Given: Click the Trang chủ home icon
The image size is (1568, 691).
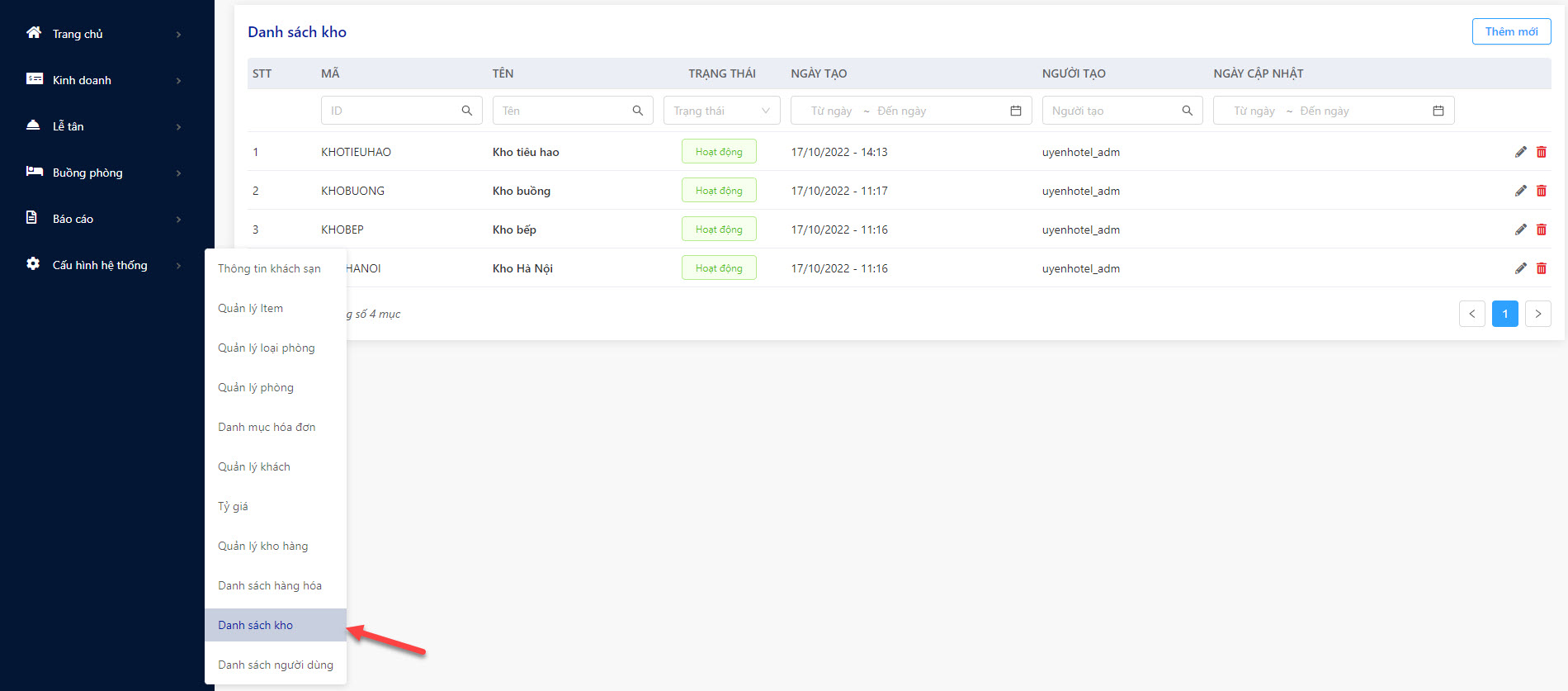Looking at the screenshot, I should pyautogui.click(x=34, y=33).
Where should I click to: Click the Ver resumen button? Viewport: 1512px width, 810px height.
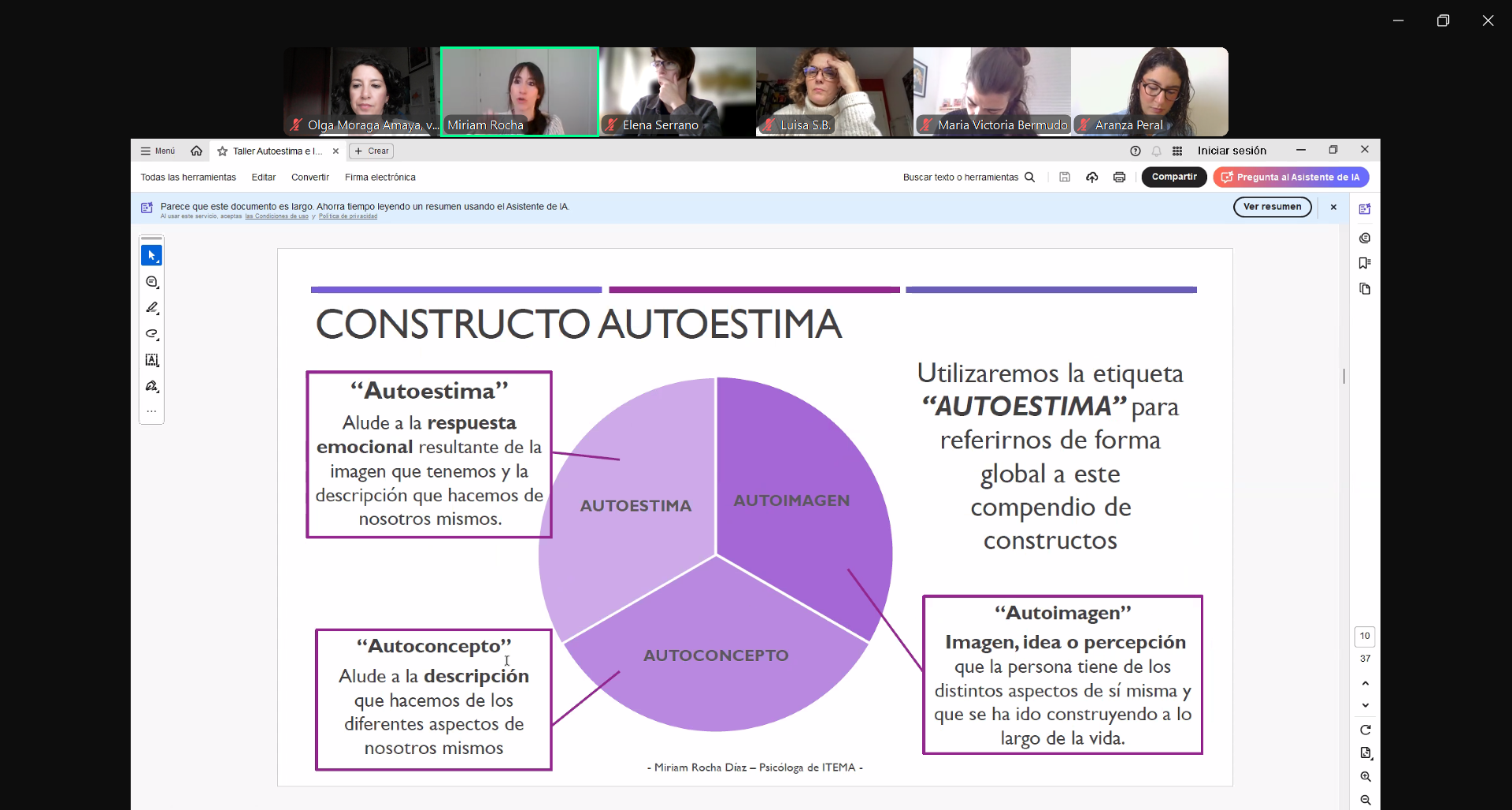[x=1272, y=207]
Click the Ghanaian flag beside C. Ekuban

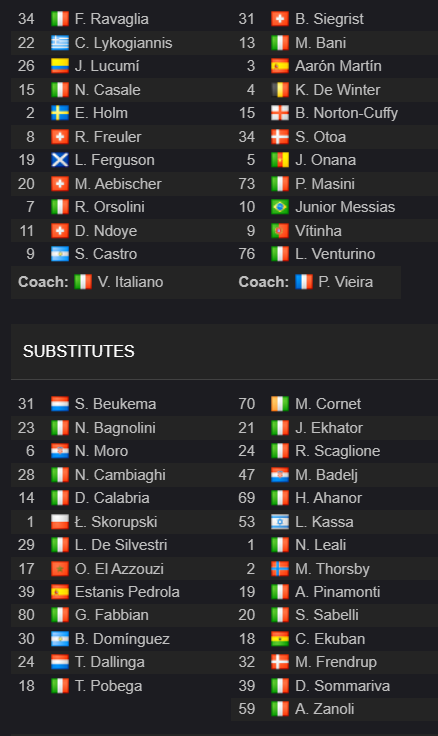(x=280, y=639)
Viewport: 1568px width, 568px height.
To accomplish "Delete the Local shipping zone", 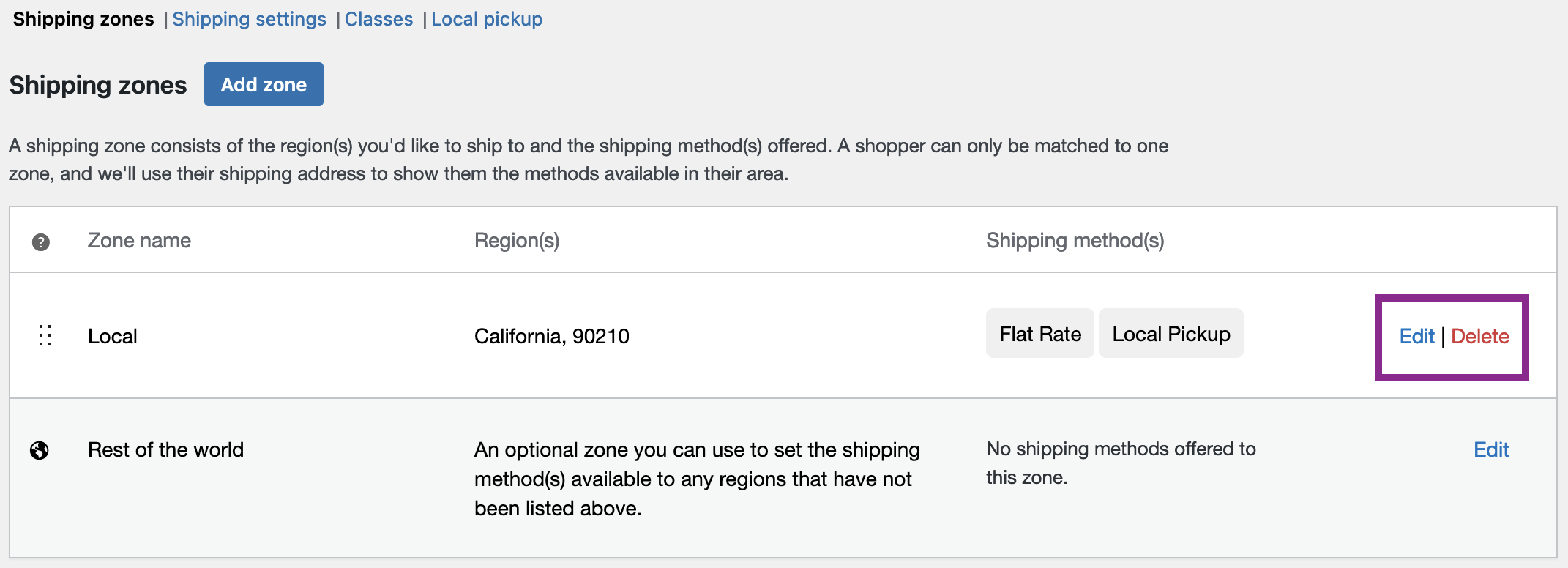I will click(1479, 336).

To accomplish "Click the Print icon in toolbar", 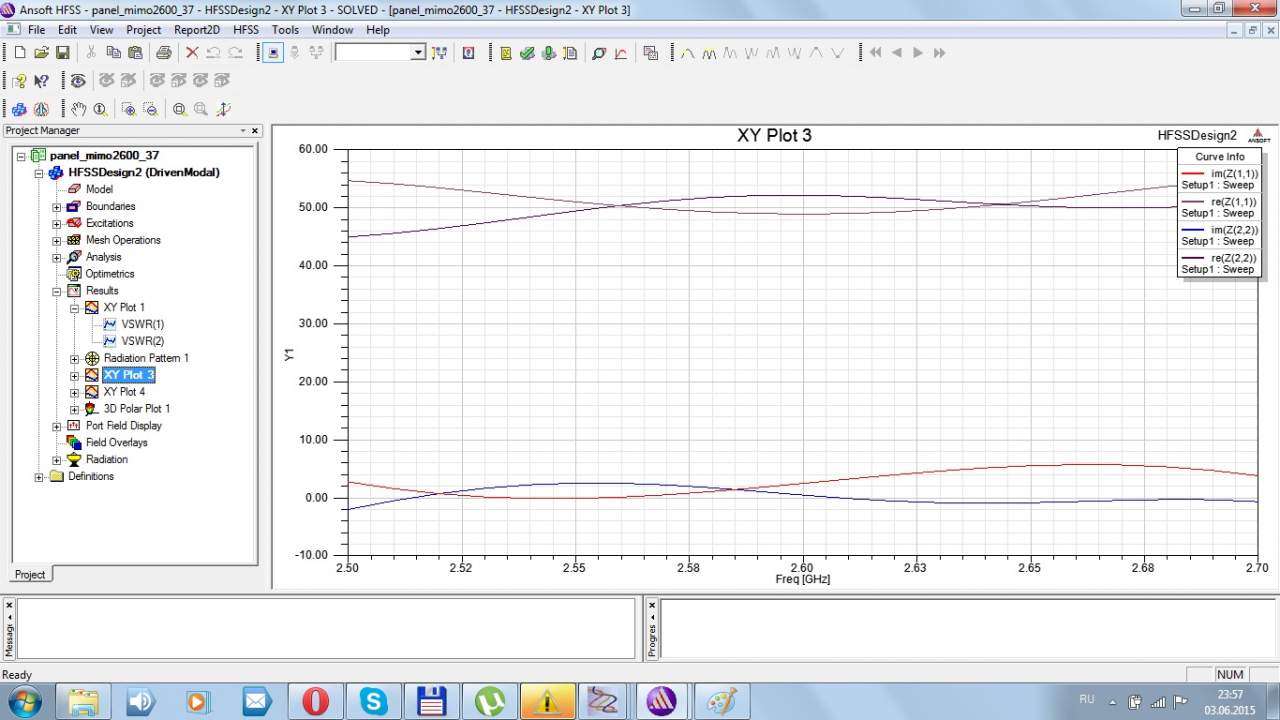I will (163, 53).
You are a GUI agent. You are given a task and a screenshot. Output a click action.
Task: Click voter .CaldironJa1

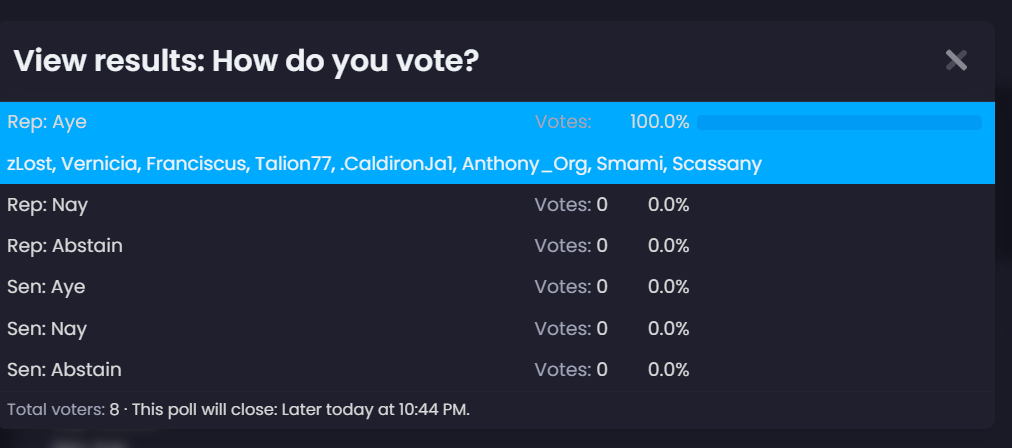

*****

__Prompt__. Where a line contains "You are a GUI", begin there and transcribe every line through the last one of the records above, exactly and with no pictures.

__Problem solution__.
You are a GUI agent. You are given a task and a screenshot. Output a click action.
Task: Click voter .CaldironJa1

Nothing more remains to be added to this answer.